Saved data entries
···

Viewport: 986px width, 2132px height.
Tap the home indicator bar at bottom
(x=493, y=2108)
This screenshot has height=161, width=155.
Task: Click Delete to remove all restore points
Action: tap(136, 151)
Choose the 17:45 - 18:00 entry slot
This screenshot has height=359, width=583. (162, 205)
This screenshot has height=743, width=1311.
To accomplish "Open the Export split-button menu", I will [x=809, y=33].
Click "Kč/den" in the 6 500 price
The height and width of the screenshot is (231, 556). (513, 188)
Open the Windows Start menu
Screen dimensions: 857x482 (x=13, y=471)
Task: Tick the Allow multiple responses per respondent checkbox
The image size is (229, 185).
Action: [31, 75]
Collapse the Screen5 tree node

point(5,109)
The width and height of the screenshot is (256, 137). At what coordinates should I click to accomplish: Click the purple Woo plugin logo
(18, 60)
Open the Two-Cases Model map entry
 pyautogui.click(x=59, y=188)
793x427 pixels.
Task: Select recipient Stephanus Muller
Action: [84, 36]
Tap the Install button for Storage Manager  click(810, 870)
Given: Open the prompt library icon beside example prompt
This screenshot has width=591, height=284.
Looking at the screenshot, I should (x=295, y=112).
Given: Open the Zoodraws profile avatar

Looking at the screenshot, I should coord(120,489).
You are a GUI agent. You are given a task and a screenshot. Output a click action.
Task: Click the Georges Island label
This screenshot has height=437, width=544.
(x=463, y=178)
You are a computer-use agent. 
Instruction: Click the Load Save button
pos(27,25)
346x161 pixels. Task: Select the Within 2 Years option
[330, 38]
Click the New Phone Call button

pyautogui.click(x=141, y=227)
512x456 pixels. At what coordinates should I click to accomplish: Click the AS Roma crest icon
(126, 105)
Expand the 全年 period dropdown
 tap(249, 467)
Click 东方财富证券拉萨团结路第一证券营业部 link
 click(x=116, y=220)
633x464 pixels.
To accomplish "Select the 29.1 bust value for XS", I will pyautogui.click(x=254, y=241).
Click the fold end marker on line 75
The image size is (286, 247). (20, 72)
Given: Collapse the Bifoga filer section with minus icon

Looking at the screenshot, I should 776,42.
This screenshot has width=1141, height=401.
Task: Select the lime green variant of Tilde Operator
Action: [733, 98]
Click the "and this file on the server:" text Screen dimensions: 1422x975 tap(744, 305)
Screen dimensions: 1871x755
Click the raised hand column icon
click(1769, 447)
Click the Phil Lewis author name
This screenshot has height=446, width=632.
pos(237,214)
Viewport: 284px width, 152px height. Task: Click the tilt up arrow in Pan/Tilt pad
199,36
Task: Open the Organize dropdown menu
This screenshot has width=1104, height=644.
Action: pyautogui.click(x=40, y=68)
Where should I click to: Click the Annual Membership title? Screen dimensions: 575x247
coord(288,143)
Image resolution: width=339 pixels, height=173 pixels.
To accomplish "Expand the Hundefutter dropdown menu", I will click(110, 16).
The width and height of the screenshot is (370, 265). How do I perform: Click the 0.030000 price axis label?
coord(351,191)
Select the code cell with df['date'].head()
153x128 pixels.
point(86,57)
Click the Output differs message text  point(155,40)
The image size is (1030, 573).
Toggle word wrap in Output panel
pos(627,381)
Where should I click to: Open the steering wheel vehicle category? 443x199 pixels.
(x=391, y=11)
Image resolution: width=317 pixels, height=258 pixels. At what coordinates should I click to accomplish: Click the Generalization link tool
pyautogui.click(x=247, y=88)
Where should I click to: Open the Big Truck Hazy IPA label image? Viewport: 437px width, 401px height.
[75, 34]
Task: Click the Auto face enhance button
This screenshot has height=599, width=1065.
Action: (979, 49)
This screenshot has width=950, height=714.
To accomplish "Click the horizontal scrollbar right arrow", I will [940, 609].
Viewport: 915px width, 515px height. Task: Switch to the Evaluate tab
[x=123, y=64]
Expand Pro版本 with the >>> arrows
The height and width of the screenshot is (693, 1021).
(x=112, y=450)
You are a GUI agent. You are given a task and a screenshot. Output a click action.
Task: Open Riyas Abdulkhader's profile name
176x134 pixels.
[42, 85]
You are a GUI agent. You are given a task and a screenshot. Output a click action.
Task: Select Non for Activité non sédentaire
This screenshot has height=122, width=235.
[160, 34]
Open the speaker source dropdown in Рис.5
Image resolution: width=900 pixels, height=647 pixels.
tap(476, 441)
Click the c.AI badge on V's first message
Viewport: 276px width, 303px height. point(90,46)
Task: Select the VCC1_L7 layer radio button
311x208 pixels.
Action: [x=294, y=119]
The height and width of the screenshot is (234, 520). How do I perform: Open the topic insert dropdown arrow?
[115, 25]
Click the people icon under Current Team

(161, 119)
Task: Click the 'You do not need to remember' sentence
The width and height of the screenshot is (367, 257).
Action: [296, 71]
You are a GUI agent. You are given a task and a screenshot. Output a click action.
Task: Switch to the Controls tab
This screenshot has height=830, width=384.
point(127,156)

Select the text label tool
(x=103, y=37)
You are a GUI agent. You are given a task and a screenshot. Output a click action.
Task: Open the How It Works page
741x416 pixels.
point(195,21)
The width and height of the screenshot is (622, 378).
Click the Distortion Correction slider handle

···

▶ Exercise aim
Go line by line through the data and copy any that contain "name".

▶ Output for this exercise
Click the Phil Lewis author name
Task: Open Riyas Abdulkhader's profile name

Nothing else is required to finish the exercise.